Germantown, Md.-based Senseonics Inc. said results from a recent study confirm that the sensor in its Eversense continuous glucose monitoring (CGM) system performs well over multiple, sequential 90-day and 180-day cycles. The Eversense system is currently the only long-term implantable CGM for people living with diabetes.
The real-world trial, which was funded by Senseonics, assessed the accuracy of the Eversense data management system by comparing sensor blood sugar values with self-monitored glucose values in 945 adult Eversense users in Europe and Africa who had cycled through at least four sensor insertions and replacements. The study was conducted in the home setting between June 2016 and August 2019.
Among the nearly 1,000 Eversense users, the time in target glucose range – between 70-180 mg/dL – was 63% to 64%, demonstrating soundness across multiple sensor wear cycles. Glycemic control also was maintained. The estimated A1c, a measure of average blood glucose over the past three months, was 7.0-7.1 over four sensor cycles.
On patient adherence, the study found 83.2% to 85.8% median wear time across all four sensor cycles, demonstrating willingness of patients to use the device as directed over multi-cycle wear periods, including nearly 1,300 patient years of real-world follow-up.
“This report demonstrates that the accuracy and CGM metrics with the Eversense CGM System are stable over multiple sensor insertion and removal cycles in real-world use,” the authors wrote. “No degradation of performance from the insertion and removal procedures and resultant tissue response to the sensor was observed.” The results were first published online Nov. 7, 2019, in the journal Diabetes Technology and Therapeutics.
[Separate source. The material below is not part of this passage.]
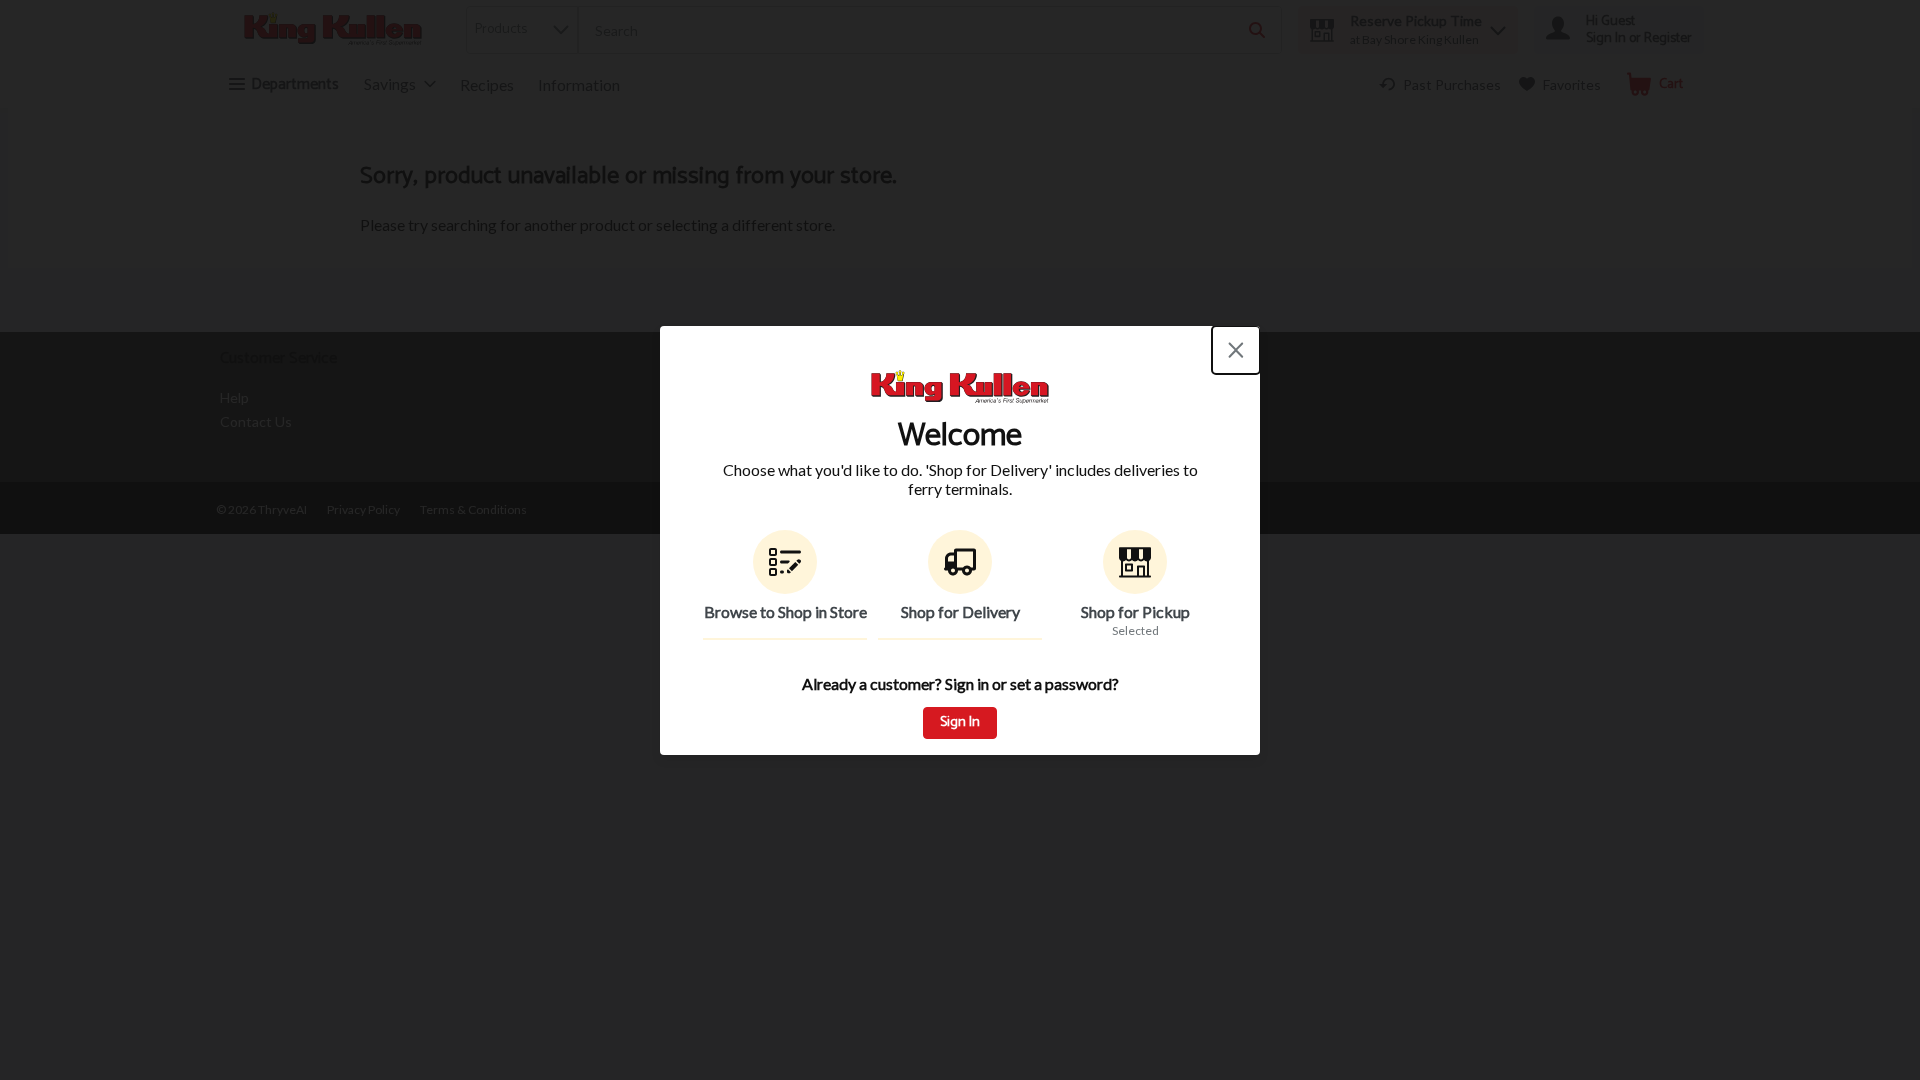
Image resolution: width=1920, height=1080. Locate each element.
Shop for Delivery (960, 611)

“It’s great validation for us that a long-term, implanted sensor that replaces the patient having to do this themselves every seven, 10 or 14 days, depending on which sensor you use, that you get the same … function as you do with those other sensors,” Francine Kaufman, chief medical officer at Senseonics, told BioWorld MedTech.
Senseonics won U.S. FDA approval for Eversense for up to 90 days of use in June 2018. In June, the agency added a nonadjunctive indication, meaning the device can be used to make treatment decisions without a confirmatory fingerprick blood sugar test. However, users must still do twice daily fingerprick tests for calibration purposes.
Kaufman said the company did the study to show that its long-term sensors are comparable to, if not better than, other CGMs in the market. “With the nonadjunctive claim, now we’ve got that accuracy that’s been quite good, our MARD [mean absolute relative difference] is actually better than what’s been described in other sensors, [and] we’ve got the clinical outcomes that we can show in almost a thousand patients over time,” she said. “So, I think we’re really building the right kind of evidence.”
The positive results are a feather in the cap for Senseonics, which saw third-quarter revenues down 17% year over year to $4.3 million. Of that amount, only about $500,000 stemmed from U.S. sales, and most of those related to the Eversense Bridge Program, a patient access program that assists people with out-of-pocket costs for the Eversense CGM. The bulk of the quarter’s revenue, $13.8 million, came from outside the U.S., where patients have access to both the 90-day and 180-day Eversense versions.
Only the 90-day sensor is available in the U.S., but Senseonics is working to change that. A 180-day clinical trial at several sites across the country is fully enrolled, and by the end of December, all of the participants will have hit the 90-day mark. Senseonics plans to do an interim analysis using that data to look for evidence of interoperable CGM (iCGM) capability, a classification the FDA has started to offer for disparate insulin pumps, CGMs and software that can be combined to form individualized closed-loop systems. If the accuracy numbers check out, the company will apply to the FDA for iCGM status, Kaufman said.
The 180-day trial is expected to end in late spring of 2020, and Senseonics is hoping to file a submission with the FDA by early summer and commercialize the 180-day Eversense sensor in the U.S. by the end of the 2021 first quarter.
The longitudinal performance study also could boost efforts to expand coverage for Eversense, both in its 90-day indication and once the 180-day sensor is approved. CMS finalized a national payment rate for Eversense earlier this month, making it the first CGM to be reimbursed through Part B medical services.
“One of the questions that we were asked early on is can we show that it’s durable over time, because [for] most of the studies … one sensor is all they need to see in the same patient,” Kaufman said. “Now we’ve shown that repeated sensors have the same outcome, so we do think that will be important for other payers as well.”